▸ ACTIVITY:
In the entries below, count the lines that include the word "logo" and reply with the number alone.

_____

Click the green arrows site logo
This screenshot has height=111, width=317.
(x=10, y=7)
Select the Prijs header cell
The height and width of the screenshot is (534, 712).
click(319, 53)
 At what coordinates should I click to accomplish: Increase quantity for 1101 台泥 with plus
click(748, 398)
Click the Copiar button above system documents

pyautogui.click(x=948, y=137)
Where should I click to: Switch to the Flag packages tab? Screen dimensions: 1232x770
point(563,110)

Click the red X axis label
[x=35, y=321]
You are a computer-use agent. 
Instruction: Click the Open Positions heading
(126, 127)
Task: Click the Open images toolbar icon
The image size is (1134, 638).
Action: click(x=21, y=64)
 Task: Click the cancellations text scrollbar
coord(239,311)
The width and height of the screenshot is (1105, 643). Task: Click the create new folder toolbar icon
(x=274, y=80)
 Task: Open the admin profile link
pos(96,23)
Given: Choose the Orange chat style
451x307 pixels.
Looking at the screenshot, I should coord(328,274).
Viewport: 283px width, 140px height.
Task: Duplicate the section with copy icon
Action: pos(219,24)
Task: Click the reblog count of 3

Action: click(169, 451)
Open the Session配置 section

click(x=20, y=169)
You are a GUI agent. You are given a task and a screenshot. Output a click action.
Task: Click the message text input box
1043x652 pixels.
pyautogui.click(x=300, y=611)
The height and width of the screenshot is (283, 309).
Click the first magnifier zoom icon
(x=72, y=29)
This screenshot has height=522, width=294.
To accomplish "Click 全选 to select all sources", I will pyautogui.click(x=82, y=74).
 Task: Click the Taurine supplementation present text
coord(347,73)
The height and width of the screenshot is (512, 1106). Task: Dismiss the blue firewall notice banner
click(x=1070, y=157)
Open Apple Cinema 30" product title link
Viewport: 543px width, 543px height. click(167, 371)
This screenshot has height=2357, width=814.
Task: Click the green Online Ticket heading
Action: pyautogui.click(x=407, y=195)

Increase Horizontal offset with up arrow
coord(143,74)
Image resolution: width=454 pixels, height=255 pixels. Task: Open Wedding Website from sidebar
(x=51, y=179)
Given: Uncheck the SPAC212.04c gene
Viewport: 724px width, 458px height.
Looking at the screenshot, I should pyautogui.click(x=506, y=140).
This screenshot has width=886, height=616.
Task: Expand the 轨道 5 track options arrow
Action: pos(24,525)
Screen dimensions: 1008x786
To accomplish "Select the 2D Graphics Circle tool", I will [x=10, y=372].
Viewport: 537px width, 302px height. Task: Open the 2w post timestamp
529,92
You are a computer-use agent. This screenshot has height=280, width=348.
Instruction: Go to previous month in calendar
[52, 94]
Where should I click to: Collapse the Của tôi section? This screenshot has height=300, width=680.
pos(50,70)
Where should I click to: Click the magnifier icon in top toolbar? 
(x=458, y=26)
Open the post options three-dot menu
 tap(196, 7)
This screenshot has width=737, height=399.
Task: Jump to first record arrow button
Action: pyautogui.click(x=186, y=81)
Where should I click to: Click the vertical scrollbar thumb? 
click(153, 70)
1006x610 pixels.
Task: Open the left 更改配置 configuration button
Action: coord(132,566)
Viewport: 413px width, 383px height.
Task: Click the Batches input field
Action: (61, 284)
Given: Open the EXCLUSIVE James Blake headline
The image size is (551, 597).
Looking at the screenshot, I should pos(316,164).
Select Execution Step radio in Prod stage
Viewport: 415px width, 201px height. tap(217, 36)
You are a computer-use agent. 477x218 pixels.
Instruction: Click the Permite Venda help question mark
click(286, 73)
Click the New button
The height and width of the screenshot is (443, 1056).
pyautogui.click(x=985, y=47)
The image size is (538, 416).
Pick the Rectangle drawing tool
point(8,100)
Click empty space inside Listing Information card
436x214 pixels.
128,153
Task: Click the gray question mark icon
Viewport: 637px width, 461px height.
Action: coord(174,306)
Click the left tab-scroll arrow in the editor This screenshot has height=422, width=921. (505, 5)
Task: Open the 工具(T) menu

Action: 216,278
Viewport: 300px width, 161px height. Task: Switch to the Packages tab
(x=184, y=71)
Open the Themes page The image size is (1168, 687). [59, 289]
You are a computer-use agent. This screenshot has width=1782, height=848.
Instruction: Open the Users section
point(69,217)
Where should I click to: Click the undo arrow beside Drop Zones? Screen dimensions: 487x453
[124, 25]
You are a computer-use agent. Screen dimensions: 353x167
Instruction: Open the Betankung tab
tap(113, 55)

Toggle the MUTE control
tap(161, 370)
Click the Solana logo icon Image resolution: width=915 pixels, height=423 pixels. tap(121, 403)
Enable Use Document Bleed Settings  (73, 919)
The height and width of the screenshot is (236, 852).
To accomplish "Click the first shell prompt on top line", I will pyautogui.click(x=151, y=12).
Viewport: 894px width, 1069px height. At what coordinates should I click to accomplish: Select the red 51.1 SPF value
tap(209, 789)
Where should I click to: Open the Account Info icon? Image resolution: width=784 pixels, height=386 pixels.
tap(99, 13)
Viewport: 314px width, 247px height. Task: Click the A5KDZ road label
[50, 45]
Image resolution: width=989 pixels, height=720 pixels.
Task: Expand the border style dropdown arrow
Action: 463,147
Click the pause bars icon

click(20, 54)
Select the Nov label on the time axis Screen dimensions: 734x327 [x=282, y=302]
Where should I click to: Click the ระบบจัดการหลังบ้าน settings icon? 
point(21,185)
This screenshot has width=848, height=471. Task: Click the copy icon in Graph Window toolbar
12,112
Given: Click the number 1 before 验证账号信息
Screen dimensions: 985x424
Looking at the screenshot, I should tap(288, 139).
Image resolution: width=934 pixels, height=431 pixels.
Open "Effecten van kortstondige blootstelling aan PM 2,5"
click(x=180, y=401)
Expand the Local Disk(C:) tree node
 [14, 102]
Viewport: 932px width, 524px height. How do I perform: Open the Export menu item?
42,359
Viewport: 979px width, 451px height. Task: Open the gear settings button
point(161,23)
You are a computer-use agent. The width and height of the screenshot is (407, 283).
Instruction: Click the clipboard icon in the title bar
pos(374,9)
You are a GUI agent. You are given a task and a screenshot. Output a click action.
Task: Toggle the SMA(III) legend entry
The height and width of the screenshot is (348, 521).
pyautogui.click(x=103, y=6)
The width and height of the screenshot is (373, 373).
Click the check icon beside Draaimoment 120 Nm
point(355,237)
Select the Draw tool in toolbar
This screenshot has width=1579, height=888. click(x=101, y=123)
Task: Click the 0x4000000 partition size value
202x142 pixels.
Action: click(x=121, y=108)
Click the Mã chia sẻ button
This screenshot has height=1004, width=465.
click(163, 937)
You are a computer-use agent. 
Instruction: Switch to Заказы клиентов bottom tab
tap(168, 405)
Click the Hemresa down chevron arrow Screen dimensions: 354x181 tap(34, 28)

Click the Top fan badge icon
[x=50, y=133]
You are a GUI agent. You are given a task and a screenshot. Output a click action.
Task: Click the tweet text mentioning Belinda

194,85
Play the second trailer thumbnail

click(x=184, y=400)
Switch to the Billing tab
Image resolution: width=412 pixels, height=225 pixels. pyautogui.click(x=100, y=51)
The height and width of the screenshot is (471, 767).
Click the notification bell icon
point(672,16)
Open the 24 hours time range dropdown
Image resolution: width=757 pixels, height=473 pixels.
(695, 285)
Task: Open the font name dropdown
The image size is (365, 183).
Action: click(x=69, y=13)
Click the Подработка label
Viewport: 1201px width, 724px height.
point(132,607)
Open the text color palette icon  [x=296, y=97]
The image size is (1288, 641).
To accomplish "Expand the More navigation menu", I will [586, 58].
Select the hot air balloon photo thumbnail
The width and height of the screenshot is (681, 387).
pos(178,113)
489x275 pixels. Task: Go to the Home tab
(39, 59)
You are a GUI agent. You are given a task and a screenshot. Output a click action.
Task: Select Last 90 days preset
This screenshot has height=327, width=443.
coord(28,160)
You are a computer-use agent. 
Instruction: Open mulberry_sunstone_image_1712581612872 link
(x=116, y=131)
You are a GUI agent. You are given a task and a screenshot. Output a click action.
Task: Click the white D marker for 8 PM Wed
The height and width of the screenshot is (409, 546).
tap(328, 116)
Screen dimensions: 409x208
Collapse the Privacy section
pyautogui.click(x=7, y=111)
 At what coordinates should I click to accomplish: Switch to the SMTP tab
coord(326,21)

_____

▸ OUTPUT FOR THIS TASK:
2